Friday, February 8, 2013

Writing Groups 101

When you're a writer, or in any sort of creative field, it sometimes feels like no one understand you. They don't get the drive, the triumphs, the letdowns, the exhaustion of opening your veins on a piece of paper (Or computer screen. Whatever) etc etc.

The crazy thing, there's a lot more writers out there than you might think. And sometimes they get together in groups and commiserate and share ideas and even give feedback to each other, real honest feedback. And these magical conclaves are called writers' groups. They meet monthly, weekly or perhaps every couple weeks, and they are full of - you guessed it- writers.

(note: no one my writing group looks like this- especially not me)

I've attended writers' groups and run a couple of my own. I've even tried some online groups. So I think I can say I know a bit about it.

Where can you find a writers' group of your very own?
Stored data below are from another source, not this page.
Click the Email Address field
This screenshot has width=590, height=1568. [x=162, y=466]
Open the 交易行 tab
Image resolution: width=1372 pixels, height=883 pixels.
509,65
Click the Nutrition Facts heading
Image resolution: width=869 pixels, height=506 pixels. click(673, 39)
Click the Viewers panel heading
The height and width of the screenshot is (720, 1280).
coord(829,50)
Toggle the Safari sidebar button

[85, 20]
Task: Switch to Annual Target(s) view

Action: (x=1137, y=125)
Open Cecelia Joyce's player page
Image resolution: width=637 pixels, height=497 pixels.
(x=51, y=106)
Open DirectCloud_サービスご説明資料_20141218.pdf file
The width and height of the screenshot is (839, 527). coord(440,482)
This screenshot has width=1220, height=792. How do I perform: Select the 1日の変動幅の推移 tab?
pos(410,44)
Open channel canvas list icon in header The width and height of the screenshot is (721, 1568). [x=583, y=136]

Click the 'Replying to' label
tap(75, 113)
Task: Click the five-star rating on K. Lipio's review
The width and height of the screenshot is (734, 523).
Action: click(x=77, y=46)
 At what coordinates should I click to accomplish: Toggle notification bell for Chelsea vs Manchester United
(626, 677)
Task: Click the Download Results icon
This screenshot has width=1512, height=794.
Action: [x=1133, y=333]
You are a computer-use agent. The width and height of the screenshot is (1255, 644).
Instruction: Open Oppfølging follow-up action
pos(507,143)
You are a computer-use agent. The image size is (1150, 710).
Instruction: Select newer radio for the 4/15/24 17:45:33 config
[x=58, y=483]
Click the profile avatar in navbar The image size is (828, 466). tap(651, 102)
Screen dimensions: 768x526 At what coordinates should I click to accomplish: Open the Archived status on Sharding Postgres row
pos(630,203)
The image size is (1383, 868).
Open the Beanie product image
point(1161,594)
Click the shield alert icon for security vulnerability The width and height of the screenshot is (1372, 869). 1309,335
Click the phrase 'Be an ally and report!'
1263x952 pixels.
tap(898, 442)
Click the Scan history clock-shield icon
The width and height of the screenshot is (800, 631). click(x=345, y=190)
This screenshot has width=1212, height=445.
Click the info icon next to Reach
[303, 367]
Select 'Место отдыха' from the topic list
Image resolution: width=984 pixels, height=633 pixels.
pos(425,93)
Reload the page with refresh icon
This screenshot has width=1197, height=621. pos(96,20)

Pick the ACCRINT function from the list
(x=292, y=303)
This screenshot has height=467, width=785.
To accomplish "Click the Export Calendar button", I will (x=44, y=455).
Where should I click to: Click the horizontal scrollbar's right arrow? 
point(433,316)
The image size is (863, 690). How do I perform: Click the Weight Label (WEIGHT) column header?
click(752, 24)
Start with libraries and bookstores. I've run a group at a library, one at a bookstore, and currently attend a library group.

And here's the thing: going to one meeting doesn't mean you're stuck. Try as many groups as you need to find the right one. You'll need a group where the majority of members are on your level: if you are looking toward a professional writing career, you need feedback from people with the same goal. If you're writing fanfic, you'll want feedback from people also writing in pre-created worlds. If you're writing family history meant to be seen only by your progeny, it's helpful to have advice from people in similar projects.

But not everyone needs to be doing what you're doing; it's helpful (and fun) to get feedback from hobby writers, or published novelists, or creative nonfiction authors. So a variety pack is a good thing, as long as it's skewed toward what you do. It's also useful (and fun) to read things you wouldn't normally read, in order to provide feedback. The people in my group are writing a pulp novel, SF, memoirs of fighting in the Vietnam War, poetry, a series of funny family stories, and a Supernatural fan script (this one is really fun, because we all take parts and read the script aloud. Last time I got to be Sam).

If you can't find a writing group near you that fits, make your own. Go to the library and ask how to start one, or the bookstore. Most places have an area you can reserve for meetings. Then advertise. On Craigslist, the bulletin boards of libraries and shops, anywhere writers might happen to pass. Before your first meeting you have to decide how you want to run this thing; as a pure feedback group, or do you want to do writing exercises and brainstorming as well (having done both, they're all fun and useful but right now a pure feedback group fits my needs better). And don't be discouraged if you don't attract a lot of members right away; writers by nature tend to be solitary beasts, and it takes them some time to emerge from their lairs and interact.

So good luck in your search (or organizing)! And don't be afraid to share with the other writers in your group. Trust me: no matter what we write, we all get it.